[Collected data entries]
──────────────────────────────

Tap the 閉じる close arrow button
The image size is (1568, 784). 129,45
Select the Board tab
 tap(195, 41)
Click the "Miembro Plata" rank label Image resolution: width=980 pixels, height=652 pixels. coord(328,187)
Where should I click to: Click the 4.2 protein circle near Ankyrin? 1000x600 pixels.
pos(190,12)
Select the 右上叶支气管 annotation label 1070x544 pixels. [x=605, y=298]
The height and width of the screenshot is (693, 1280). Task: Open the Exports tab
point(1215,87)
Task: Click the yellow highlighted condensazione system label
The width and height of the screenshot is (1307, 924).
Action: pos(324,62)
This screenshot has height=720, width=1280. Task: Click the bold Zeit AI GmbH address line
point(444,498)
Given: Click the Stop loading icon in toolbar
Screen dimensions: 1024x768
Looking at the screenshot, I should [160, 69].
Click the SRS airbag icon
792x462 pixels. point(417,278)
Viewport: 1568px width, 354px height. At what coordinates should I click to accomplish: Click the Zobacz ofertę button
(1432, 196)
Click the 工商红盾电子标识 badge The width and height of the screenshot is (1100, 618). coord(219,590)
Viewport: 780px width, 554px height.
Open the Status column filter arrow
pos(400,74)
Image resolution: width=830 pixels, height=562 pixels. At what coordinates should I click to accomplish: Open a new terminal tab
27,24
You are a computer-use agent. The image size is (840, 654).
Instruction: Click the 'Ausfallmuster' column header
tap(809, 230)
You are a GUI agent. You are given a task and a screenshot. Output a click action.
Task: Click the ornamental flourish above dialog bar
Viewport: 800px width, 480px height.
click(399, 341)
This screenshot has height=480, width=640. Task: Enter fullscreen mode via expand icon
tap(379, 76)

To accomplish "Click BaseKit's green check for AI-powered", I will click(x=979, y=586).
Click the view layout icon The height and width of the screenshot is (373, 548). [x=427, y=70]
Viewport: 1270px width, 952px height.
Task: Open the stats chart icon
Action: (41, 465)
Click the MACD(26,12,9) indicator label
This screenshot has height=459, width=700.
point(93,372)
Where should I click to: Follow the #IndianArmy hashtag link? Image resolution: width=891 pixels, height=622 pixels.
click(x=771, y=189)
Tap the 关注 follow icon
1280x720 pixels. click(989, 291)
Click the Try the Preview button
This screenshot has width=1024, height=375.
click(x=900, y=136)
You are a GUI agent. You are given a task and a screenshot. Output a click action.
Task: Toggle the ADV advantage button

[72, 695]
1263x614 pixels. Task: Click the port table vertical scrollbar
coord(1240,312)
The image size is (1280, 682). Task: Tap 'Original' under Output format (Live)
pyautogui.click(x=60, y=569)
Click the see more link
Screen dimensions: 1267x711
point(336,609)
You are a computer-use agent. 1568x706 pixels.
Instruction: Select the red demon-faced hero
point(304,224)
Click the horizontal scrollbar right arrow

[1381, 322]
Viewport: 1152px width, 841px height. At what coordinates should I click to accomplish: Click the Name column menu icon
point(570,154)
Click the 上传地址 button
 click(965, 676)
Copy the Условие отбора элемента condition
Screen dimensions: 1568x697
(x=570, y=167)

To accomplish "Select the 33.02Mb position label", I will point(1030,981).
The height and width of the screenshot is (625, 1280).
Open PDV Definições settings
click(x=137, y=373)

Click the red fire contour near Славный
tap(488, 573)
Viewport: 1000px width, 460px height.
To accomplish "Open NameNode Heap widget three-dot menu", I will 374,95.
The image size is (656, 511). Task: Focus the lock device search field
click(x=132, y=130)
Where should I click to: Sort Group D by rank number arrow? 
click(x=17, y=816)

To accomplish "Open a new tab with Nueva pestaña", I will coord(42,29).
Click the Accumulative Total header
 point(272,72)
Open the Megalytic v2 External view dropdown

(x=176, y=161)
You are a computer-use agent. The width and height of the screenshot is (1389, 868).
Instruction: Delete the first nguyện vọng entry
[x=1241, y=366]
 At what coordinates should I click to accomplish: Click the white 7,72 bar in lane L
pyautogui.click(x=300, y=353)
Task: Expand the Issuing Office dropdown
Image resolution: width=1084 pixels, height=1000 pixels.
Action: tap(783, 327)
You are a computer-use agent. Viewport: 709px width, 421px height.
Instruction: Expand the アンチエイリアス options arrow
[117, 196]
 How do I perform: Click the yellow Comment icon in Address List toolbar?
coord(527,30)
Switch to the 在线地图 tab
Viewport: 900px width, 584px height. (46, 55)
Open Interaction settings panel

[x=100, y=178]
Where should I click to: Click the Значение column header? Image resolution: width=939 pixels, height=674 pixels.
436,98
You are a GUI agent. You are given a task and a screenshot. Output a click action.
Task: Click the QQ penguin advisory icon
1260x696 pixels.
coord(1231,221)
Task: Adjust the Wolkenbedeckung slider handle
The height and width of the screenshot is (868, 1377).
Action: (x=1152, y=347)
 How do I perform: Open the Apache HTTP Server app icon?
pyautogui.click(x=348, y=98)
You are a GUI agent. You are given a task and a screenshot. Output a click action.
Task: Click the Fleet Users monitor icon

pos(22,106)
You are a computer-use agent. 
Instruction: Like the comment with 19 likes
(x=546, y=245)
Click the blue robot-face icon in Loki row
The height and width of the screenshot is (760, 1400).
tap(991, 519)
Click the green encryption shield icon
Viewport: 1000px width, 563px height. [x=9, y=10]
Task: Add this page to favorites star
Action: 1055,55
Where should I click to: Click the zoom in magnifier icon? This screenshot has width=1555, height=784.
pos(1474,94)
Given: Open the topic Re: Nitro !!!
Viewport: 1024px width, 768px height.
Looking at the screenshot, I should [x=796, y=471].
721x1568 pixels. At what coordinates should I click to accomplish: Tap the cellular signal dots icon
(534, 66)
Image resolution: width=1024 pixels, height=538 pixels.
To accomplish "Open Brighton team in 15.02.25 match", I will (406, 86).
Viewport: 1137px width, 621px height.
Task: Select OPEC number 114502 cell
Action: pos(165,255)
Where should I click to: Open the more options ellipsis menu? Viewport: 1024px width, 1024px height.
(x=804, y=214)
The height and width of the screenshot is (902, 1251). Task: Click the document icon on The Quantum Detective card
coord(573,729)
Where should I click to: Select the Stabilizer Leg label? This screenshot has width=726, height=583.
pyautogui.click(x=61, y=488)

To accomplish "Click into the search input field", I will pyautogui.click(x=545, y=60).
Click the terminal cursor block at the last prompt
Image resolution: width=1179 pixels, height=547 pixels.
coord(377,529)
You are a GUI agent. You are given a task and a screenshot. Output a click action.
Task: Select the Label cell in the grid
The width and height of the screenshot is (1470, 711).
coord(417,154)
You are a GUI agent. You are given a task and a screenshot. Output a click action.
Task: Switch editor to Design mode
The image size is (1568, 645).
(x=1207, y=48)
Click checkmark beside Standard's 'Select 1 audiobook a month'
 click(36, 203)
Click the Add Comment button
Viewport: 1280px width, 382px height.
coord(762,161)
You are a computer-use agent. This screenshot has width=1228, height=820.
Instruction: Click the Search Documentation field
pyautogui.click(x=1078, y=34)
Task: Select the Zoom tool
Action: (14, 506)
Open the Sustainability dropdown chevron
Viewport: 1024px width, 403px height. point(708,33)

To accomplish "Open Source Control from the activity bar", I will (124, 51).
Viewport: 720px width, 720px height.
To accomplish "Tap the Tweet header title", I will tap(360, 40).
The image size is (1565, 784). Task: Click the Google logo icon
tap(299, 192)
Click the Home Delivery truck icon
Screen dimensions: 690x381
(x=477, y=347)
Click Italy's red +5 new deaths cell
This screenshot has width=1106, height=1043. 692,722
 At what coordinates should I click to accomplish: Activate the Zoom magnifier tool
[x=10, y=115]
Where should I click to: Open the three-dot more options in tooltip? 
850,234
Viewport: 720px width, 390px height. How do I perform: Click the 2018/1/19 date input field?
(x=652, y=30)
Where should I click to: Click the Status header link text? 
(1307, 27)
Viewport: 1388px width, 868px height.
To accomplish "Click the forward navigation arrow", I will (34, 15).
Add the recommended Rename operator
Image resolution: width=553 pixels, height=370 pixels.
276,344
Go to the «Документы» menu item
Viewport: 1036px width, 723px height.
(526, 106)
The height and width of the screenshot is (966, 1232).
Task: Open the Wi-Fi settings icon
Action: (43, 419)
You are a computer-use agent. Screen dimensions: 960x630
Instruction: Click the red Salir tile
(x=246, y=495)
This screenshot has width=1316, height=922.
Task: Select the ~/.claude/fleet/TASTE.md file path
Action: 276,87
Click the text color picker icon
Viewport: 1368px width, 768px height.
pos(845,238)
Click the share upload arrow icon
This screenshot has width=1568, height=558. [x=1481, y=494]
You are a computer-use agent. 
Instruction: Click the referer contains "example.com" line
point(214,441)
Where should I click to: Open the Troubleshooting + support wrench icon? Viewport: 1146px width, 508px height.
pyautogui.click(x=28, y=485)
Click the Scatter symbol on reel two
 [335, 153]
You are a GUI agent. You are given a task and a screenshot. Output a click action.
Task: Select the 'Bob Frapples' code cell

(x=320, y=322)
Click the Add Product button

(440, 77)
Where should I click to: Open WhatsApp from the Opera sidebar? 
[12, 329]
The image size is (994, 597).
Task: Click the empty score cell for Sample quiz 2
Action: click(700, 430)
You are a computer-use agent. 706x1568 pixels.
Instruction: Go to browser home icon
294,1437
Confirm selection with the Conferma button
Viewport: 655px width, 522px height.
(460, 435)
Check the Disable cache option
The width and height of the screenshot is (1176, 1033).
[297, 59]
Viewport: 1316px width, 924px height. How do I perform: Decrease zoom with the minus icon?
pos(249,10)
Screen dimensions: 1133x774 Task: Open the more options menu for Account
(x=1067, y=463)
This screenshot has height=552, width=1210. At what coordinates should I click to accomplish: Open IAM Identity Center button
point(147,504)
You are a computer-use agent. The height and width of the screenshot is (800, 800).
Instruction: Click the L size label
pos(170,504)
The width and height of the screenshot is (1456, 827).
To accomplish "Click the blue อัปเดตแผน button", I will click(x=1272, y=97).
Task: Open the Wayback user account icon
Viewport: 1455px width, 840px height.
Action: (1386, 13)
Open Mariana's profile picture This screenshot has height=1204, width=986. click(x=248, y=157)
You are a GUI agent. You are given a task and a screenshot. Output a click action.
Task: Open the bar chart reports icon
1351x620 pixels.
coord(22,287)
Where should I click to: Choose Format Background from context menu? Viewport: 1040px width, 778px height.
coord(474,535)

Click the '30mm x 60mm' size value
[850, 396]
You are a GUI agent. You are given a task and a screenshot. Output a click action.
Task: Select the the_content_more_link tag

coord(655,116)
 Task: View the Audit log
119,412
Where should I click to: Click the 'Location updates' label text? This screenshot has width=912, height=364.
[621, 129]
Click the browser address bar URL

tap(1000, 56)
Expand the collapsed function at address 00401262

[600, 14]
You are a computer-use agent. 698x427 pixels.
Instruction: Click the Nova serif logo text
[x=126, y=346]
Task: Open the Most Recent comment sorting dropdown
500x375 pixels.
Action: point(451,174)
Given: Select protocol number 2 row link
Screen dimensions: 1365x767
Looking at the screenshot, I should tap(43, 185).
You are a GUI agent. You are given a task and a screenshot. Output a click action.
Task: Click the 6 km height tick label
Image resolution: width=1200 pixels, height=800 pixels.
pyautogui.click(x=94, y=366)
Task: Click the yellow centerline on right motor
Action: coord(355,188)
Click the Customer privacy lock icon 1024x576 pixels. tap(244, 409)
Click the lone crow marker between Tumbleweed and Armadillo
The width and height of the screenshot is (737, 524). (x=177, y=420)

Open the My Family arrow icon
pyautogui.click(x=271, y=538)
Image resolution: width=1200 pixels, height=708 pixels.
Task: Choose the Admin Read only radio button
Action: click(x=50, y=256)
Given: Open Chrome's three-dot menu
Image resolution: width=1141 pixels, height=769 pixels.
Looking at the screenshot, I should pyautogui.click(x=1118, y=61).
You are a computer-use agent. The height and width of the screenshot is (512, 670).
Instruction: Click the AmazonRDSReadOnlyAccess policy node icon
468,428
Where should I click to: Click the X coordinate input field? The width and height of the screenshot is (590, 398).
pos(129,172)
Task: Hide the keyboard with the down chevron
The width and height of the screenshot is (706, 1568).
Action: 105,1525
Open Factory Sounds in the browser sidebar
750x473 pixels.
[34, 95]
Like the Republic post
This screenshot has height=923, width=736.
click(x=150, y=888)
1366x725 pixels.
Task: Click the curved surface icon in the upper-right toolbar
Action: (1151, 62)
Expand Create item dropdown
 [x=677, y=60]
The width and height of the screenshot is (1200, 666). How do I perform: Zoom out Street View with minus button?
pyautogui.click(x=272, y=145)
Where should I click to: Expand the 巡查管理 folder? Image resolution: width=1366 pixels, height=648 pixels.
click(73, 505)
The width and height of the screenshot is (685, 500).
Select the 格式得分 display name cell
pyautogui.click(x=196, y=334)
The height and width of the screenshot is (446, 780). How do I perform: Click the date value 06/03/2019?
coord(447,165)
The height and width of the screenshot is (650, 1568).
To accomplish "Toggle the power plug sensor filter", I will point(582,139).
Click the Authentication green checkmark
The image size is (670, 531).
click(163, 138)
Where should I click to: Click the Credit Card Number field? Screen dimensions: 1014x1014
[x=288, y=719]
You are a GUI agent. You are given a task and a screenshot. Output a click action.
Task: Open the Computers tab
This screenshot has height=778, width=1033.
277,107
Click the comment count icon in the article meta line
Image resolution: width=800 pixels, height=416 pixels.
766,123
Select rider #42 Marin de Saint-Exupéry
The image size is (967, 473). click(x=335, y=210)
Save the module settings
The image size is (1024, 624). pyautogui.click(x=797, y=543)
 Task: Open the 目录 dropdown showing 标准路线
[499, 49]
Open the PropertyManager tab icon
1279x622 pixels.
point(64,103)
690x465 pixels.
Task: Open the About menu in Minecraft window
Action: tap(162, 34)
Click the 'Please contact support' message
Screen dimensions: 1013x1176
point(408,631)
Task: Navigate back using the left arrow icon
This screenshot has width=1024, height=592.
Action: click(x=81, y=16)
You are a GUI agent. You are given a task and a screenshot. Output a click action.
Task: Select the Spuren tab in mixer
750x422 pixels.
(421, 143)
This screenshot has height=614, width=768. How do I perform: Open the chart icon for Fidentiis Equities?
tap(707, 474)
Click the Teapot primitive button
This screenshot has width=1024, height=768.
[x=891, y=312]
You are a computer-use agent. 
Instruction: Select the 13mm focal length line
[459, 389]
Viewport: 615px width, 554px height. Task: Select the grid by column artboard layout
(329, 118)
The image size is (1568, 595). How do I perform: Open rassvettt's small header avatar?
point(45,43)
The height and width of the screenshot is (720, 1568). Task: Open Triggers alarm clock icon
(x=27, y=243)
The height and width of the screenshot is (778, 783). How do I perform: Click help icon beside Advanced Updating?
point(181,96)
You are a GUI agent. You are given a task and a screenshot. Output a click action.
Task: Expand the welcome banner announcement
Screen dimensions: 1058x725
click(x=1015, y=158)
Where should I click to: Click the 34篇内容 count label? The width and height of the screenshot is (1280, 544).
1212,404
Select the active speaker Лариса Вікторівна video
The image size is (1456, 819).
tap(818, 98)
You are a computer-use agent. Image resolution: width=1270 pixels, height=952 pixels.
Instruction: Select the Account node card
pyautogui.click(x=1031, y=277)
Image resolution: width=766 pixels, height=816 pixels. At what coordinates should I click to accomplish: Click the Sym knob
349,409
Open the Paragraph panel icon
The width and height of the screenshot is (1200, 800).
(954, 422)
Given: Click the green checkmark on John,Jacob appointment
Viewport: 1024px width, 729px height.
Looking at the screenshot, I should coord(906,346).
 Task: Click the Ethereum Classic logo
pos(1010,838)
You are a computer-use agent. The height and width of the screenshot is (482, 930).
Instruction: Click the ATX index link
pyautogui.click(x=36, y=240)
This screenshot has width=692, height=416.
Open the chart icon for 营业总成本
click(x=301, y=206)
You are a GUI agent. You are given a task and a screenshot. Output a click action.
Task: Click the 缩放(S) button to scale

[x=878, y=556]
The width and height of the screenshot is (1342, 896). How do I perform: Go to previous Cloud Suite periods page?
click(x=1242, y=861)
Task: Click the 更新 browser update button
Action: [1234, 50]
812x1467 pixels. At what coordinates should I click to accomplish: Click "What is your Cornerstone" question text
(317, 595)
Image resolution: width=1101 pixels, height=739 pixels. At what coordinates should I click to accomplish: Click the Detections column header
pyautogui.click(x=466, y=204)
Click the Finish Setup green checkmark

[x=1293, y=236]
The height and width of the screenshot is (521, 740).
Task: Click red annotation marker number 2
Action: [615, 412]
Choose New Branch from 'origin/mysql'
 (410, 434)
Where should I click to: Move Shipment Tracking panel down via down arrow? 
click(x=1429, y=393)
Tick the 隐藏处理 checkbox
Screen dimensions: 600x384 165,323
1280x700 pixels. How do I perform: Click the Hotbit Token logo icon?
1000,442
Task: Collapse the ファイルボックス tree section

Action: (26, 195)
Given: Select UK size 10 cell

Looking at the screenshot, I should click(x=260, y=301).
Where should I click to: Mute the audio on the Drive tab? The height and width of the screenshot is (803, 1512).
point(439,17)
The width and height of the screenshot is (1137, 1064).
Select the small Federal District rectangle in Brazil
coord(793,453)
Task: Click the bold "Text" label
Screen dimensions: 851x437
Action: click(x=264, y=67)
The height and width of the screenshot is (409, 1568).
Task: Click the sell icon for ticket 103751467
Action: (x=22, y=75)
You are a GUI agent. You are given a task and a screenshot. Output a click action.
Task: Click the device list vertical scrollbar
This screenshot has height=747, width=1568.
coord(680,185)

──────────────────────────────

**EXERCISE OBJECTIVE**
The entries above hold a line with "Click the Try the Preview button" and a later line with "You are a computer-use agent. Viewport: 709px". Write out exactly those lines and all lines between, nothing more.

**WRITTEN SOLUTION**
Click the Try the Preview button
This screenshot has width=1024, height=375.
click(x=900, y=136)
You are a GUI agent. You are given a task and a screenshot. Output a click action.
Task: Toggle the ADV advantage button

[72, 695]
1263x614 pixels. Task: Click the port table vertical scrollbar
coord(1240,312)
The image size is (1280, 682). Task: Tap 'Original' under Output format (Live)
pyautogui.click(x=60, y=569)
Click the see more link
Screen dimensions: 1267x711
point(336,609)
You are a computer-use agent. 1568x706 pixels.
Instruction: Select the red demon-faced hero
point(304,224)
Click the horizontal scrollbar right arrow

[1381, 322]
Viewport: 1152px width, 841px height. At what coordinates should I click to accomplish: Click the Name column menu icon
point(570,154)
Click the 上传地址 button
 click(965, 676)
Copy the Условие отбора элемента condition
Screen dimensions: 1568x697
(x=570, y=167)

To accomplish "Select the 33.02Mb position label", I will point(1030,981).
The height and width of the screenshot is (625, 1280).
Open PDV Definições settings
click(x=137, y=373)

Click the red fire contour near Славный
tap(488, 573)
Viewport: 1000px width, 460px height.
To accomplish "Open NameNode Heap widget three-dot menu", I will 374,95.
The image size is (656, 511). Task: Focus the lock device search field
click(x=132, y=130)
Where should I click to: Sort Group D by rank number arrow? 
click(x=17, y=816)

To accomplish "Open a new tab with Nueva pestaña", I will coord(42,29).
Click the Accumulative Total header
 point(272,72)
Open the Megalytic v2 External view dropdown

(x=176, y=161)
You are a computer-use agent. The width and height of the screenshot is (1389, 868).
Instruction: Delete the first nguyện vọng entry
[x=1241, y=366]
 At what coordinates should I click to accomplish: Click the white 7,72 bar in lane L
pyautogui.click(x=300, y=353)
Task: Expand the Issuing Office dropdown
Image resolution: width=1084 pixels, height=1000 pixels.
Action: tap(783, 327)
You are a computer-use agent. Viewport: 709px width, 421px height.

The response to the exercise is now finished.